Einstein was cited twice in The Dreams in the Witch House.  In the first instance it is recognized that Keziah Mason, a 17th century witch has the mathematical insight that was beyond the “delvings of Planck, Heisenberg, Einstein, and deSitter.”  I will review each of these other physicists in future articles.

Later in the story while Gilman is in class at Miskatonic University, there is a discussion about the “freakish curvatures in space” and how there may be parts of reality – cosmic units as HPL called them – beyond the whole Einsteinian space-time continuum.  Once again, HPL cites Einstein’s theories as an acceptable interpretation of our universe and that anything that does not follow his theories is “outside” or beyond our reality.

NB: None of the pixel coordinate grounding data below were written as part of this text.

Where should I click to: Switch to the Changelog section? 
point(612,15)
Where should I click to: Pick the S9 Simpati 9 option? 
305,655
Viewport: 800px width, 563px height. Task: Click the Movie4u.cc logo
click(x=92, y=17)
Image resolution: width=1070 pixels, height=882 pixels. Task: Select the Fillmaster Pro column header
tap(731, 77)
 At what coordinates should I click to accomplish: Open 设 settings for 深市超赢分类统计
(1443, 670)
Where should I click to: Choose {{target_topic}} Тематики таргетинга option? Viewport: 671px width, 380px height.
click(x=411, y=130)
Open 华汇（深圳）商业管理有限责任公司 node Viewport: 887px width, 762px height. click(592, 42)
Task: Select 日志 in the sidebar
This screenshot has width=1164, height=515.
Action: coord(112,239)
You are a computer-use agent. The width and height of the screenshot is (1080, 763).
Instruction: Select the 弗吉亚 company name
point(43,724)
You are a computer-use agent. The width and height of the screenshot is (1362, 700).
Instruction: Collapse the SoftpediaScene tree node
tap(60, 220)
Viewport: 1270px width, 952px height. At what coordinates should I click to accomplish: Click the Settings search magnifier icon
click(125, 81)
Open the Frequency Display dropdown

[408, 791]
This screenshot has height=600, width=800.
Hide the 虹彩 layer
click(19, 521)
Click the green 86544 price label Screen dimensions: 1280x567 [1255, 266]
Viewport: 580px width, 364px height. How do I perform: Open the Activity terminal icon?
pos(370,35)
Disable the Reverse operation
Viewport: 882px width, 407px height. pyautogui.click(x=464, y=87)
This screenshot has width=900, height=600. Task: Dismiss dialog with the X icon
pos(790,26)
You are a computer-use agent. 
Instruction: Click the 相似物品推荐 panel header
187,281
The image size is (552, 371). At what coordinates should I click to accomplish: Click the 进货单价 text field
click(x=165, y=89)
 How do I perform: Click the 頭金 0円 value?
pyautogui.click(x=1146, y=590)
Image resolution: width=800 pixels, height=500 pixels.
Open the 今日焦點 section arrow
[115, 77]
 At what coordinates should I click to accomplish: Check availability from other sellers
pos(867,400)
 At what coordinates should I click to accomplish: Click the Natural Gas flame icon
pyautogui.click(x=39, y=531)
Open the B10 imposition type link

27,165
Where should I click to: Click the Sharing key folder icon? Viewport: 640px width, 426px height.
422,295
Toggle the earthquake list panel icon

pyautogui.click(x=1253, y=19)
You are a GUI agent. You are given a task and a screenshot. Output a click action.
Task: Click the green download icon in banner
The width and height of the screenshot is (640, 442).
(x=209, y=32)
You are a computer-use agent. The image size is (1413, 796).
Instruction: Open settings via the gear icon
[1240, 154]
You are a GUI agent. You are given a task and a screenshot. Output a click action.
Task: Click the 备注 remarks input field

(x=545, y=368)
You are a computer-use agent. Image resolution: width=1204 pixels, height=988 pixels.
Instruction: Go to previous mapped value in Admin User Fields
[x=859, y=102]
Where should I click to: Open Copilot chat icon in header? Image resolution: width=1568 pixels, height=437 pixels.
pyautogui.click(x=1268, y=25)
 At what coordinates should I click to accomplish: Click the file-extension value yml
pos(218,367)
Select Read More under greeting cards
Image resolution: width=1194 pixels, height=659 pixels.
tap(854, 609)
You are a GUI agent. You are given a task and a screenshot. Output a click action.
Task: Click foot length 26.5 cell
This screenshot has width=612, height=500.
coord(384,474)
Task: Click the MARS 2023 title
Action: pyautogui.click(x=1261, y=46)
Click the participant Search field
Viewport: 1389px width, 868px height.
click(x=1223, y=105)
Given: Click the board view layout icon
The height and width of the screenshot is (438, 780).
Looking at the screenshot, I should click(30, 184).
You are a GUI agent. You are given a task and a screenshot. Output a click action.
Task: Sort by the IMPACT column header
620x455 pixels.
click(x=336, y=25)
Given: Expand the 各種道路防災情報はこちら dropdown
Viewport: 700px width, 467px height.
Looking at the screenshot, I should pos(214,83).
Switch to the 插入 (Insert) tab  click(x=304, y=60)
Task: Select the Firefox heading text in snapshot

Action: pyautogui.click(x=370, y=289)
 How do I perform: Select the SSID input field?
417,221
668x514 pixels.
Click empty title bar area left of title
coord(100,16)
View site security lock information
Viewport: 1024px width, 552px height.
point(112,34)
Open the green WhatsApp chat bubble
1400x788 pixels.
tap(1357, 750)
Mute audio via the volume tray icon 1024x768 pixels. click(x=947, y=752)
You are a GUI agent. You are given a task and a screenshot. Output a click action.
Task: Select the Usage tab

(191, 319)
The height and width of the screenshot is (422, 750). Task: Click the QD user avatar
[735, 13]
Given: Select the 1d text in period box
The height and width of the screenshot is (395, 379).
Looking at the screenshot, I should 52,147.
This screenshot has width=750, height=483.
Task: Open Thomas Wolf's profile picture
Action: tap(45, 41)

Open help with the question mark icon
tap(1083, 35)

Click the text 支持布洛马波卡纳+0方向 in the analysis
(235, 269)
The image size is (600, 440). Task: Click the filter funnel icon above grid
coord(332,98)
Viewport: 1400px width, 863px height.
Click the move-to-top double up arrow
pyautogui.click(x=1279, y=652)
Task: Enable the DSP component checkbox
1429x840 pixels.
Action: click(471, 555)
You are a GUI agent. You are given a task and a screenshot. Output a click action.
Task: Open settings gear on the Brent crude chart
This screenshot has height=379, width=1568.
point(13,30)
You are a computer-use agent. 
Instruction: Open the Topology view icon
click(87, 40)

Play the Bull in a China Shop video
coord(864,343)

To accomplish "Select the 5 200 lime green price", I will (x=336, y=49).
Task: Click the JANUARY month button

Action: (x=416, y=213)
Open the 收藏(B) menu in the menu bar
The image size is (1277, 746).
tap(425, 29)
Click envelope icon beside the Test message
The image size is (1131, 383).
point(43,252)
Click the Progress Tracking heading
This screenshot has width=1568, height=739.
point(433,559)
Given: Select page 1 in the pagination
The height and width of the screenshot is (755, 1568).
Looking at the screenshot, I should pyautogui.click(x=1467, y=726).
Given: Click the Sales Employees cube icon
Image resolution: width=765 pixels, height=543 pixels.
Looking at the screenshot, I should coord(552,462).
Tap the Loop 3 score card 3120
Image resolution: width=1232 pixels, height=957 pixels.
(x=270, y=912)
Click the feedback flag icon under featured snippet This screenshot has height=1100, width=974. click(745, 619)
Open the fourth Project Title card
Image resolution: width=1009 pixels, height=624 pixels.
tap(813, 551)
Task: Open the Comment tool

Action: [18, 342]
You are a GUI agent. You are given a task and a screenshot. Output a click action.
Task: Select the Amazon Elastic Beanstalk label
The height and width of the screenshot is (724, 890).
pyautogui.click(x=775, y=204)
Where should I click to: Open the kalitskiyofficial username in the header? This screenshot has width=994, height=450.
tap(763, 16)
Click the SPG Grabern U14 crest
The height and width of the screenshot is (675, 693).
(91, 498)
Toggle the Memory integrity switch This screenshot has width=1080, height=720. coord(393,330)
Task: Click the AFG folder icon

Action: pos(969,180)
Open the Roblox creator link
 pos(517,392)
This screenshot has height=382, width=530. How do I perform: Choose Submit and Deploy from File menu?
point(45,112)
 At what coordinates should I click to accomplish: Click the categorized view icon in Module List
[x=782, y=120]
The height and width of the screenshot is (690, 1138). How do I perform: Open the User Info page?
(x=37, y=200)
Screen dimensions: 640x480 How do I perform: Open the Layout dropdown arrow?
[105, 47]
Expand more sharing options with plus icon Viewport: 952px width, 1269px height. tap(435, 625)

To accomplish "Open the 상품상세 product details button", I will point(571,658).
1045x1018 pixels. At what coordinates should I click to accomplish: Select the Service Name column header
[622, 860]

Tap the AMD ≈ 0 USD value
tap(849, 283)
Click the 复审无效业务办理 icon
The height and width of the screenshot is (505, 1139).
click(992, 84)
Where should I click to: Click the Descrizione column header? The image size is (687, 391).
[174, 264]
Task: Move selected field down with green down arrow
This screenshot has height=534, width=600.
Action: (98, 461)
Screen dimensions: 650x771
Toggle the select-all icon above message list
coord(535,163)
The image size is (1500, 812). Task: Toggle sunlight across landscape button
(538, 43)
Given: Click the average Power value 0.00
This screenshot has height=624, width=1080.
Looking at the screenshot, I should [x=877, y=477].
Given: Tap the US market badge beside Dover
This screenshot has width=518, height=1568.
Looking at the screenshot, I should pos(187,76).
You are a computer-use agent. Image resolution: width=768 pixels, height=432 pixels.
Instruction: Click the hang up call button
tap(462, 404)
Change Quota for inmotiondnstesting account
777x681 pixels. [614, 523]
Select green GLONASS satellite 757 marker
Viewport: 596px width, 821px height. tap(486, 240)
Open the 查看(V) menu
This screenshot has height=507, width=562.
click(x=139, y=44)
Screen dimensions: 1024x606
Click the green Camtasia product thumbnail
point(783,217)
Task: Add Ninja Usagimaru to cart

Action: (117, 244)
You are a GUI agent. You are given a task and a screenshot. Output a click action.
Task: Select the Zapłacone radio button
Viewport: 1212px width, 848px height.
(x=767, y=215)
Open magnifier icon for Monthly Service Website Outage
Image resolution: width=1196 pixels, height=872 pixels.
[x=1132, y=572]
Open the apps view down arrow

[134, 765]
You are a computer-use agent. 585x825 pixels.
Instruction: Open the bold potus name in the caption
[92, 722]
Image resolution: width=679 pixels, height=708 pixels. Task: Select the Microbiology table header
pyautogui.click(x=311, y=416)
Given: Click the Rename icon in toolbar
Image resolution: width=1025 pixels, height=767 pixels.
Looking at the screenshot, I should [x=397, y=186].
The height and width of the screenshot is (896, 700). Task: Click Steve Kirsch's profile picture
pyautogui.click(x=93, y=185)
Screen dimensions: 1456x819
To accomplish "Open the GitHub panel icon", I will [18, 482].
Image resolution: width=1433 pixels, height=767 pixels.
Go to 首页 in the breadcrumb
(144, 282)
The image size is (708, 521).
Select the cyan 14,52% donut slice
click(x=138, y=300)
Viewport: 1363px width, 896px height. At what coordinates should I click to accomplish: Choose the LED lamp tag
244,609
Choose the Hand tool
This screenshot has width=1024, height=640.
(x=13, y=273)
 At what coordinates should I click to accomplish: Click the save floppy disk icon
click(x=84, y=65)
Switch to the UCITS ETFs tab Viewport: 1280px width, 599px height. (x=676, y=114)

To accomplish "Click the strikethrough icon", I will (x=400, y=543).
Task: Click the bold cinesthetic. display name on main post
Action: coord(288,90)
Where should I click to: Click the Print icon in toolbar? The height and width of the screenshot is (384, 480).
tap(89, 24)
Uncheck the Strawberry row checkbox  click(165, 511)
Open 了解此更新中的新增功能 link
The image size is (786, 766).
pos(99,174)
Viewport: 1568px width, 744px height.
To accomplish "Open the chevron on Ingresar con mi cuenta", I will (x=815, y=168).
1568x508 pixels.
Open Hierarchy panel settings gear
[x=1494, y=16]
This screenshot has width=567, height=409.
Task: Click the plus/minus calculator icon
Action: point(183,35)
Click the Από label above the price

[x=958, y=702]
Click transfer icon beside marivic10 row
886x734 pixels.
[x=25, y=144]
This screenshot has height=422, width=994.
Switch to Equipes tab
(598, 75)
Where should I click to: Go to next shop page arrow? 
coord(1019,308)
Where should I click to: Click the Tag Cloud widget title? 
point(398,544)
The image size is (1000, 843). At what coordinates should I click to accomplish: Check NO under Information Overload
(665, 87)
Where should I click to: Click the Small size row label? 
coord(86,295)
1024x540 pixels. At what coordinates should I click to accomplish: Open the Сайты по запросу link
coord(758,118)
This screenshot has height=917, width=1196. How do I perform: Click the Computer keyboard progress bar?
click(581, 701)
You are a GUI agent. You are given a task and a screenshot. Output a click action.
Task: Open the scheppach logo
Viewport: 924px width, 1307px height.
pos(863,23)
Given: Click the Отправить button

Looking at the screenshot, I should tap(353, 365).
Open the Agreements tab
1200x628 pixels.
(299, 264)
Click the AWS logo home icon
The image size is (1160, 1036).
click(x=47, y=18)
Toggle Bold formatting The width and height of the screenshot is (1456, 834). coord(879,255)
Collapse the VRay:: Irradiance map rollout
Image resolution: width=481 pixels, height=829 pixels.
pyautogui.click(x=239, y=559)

The last time HPL specifically cites Einstein is in his novelette The Shadow Out of Time.  Future articles will focus on this story so again, here I will only discuss where Einstein is cited in the story.

A Yithian (by Zippo4k) from The Shadow Out of Time

Nathaniel Wingate Peaslee was a professor at Miskatonic University and suffered from an extended bout of amnesia from 1908 to 1913.  Again, future articles will discuss The Shadow Out of Time in more detail but when Peaslee regained his “self” he suffered from strange dreams and impressions.  When he conveyed some of these ideas to the professors of mathematics and physics at the university, they cited Einstein’s work on relativity and how he [Einstein] “was rapidly reducing time to the status of a mere dimension.”

A conceptual illustration of integrating time into the three dimension of space (from the article  Distance Learning in Einstein’s Fourth Dimension by Robin Thorne; in Nonpartisan Education Review, Essays: Volume 3; Number 1)

In this last reference to Einstein in HPL’s work, he just doesn’t talk about ideas or things outside of Einsteinian space-time but here he is referencing Einstein’s work on Special Relativity that makes time the fourth dimension.  By this time in HPL’s life he clearly recognized Einstein as making substantial contributions to physics, science and humanity as a whole.  If HPL lived longer who knows where this may have lead in this writings.  Would HPL have been as obsessed in a Unified Field Theory the way Einstein was?  And what about Einstein’s work that led the way to developing nuclear weapons?  I’m sure such ideas would have fueled HPL’s cautious fascination with science.